Work programme 2009-2012
New Perspectives for Master Study Programmes in Europe
The German Rectors’ Conference and its project nexus are jointly organising the Bologna Seminar "New Perspectives for Master Study Programmes in Europe. Implementing the Second Cycle of Bologna – A European Success story?" in preparation for the ministerial conference in Bucharest in 2012
The Bologna Seminar seeks to focus on the current state of Master programmes in the European Higher Education Area. Moreover, new developments for orientation and transparency on the rapidly increasing “Master-market” will be discussed. These include, among others, marketing of Master degree programmes, recruitment of students, and implementation of lifelong Learning. Finally, the participants will propose recommendations for the Bologna Follow-Up Group in preparation for the 2012 ministerial conference in Bucharest.
Since the kick-off of the Bologna Process in 1999, the two-tier study structure has been implemented across the entire European Higher Education Area. While many countries concentrated at first on the development of Bachelor programmes, Master programmes have now moved centre stage. Therefore, the time seems right to take stock of the important developments in the area of Master level degrees.
At the Bologna Seminar on Master degrees in Helsinki in 2003, some common criteria were defined. Since then, the situation has evolved considerably and, while many of the known issues remain on the agenda, new ones have emerged.
In light of this, the Bologna Seminar will focus on the following topics:
- Master programmes have different aims and profiles to accommodate a wide range of individual, academic and labour market needs. Has this led to the emergence of a “Master market” and how do universities market their specific programmes?
- How do universities assess applicants to find the most appropriate students for their Master programmes?
- Mobility is an essential aim of the Bologna process and the Master level is particularly suited for international mobility. How can “brain circulation” between the European Higher Education Area and other parts of the world be fostered?

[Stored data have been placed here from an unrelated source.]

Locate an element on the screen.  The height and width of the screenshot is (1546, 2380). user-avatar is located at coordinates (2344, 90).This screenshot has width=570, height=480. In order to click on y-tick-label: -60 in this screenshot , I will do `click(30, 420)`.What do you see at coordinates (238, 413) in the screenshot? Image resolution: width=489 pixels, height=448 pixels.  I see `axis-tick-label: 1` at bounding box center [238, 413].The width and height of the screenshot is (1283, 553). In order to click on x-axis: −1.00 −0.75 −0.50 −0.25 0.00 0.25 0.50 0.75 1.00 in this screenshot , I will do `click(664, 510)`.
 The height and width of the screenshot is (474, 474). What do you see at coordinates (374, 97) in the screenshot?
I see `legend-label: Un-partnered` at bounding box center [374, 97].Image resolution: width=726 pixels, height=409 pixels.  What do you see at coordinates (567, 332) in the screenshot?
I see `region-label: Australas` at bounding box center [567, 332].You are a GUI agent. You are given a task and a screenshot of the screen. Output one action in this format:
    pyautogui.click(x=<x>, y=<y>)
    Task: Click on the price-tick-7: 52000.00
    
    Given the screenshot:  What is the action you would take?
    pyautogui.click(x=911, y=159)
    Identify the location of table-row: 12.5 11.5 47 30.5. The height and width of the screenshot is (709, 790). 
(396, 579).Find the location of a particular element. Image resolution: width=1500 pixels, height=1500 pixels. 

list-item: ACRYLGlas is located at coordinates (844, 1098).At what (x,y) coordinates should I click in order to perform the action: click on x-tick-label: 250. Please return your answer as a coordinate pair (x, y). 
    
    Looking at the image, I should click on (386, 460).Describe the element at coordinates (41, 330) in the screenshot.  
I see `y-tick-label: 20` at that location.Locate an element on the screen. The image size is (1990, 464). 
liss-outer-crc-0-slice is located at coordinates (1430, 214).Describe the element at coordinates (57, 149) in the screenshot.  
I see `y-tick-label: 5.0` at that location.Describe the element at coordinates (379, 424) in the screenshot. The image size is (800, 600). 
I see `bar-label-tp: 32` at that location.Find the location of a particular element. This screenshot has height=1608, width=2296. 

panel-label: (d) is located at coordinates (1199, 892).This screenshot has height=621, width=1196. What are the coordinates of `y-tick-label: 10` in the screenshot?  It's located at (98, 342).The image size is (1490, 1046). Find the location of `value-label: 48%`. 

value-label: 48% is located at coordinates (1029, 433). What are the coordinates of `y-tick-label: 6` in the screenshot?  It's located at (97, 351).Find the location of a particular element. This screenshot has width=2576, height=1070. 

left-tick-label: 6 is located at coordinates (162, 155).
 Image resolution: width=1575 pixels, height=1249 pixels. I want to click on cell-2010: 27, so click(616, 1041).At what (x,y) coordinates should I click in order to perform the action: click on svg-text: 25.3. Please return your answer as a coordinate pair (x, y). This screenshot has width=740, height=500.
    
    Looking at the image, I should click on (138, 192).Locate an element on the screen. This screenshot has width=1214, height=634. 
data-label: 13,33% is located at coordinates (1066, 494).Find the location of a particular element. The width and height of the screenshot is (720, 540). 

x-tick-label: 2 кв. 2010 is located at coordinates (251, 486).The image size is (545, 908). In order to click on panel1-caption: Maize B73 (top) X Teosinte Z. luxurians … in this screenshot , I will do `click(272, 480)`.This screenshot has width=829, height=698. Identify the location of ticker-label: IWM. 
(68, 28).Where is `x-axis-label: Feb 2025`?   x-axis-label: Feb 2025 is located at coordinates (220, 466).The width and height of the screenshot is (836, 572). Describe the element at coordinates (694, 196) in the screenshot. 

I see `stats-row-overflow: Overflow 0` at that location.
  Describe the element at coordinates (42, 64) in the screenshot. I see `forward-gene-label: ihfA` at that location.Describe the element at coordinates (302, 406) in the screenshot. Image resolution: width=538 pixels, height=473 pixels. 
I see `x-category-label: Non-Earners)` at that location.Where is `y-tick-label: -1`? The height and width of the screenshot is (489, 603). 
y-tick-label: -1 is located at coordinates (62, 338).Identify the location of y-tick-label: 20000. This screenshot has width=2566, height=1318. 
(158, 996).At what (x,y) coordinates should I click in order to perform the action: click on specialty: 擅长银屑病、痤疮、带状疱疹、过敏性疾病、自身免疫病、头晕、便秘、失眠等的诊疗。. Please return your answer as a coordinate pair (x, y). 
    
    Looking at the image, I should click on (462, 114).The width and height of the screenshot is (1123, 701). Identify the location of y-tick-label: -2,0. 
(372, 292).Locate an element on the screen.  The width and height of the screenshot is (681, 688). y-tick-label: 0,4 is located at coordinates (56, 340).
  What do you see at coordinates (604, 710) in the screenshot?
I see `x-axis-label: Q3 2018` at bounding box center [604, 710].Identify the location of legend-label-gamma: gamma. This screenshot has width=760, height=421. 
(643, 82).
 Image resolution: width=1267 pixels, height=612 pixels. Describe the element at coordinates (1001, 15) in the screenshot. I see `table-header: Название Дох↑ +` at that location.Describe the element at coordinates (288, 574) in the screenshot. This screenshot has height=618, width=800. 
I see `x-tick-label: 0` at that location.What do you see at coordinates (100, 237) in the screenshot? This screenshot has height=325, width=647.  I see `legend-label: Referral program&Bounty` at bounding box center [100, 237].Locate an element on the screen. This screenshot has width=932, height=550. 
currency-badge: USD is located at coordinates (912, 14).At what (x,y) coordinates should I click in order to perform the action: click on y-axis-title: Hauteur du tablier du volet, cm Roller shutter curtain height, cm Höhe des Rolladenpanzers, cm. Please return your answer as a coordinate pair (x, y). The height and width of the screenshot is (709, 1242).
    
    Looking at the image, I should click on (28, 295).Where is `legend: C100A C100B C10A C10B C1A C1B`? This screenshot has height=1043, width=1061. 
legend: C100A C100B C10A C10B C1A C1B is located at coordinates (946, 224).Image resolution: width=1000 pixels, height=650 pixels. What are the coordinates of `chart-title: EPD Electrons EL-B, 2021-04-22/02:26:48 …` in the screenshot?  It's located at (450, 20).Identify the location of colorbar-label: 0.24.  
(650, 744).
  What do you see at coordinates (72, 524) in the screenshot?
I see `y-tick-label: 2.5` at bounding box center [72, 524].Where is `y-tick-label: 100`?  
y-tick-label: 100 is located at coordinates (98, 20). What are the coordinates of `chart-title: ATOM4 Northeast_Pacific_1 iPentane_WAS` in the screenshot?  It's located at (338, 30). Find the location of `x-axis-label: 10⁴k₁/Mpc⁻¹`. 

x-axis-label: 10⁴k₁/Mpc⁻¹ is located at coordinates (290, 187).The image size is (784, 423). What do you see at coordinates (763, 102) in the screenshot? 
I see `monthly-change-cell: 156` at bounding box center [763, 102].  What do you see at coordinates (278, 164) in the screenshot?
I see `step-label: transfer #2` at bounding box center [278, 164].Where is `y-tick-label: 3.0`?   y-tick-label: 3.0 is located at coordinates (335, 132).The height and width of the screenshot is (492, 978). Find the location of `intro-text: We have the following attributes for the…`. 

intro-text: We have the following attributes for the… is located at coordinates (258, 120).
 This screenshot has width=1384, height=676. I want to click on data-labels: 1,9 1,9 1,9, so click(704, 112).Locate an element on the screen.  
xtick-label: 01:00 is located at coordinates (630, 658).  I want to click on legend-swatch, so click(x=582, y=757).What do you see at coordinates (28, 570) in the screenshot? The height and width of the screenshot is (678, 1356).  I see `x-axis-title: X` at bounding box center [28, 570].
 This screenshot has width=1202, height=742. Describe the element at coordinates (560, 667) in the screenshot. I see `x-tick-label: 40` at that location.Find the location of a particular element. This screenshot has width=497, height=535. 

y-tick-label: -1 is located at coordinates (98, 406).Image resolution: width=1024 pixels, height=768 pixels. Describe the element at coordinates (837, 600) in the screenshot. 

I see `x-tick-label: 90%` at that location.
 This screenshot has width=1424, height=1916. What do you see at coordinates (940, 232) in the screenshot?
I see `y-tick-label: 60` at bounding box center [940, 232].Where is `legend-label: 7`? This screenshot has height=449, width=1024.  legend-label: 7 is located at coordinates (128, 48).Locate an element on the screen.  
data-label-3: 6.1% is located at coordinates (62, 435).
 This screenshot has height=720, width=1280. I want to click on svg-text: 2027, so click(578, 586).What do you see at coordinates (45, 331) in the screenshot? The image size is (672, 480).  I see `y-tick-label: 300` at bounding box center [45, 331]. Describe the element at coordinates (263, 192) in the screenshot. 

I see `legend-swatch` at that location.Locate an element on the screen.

- Lifelong learning is becoming increasingly important and Master programmes will have a key role to play here. Of course, different target groups require different approaches to learning and teaching, making “one-size-fits-all” approaches impracticable. Thus, how can face-to-face instruction, distance learning, blended learning and other modes of instruction be adapted to these changing needs?
- Diversity and commonalities: is there such a thing as a “European Master”?
In addition, a poster exhibition will provide an impression of the “Master landscape” in Europe and highlight some particularly interesting approaches.
The conference will also call on participants to cooperate in formulating recommendations on the further development of Master programmes for the attention of the Bologna Follow-Up Group.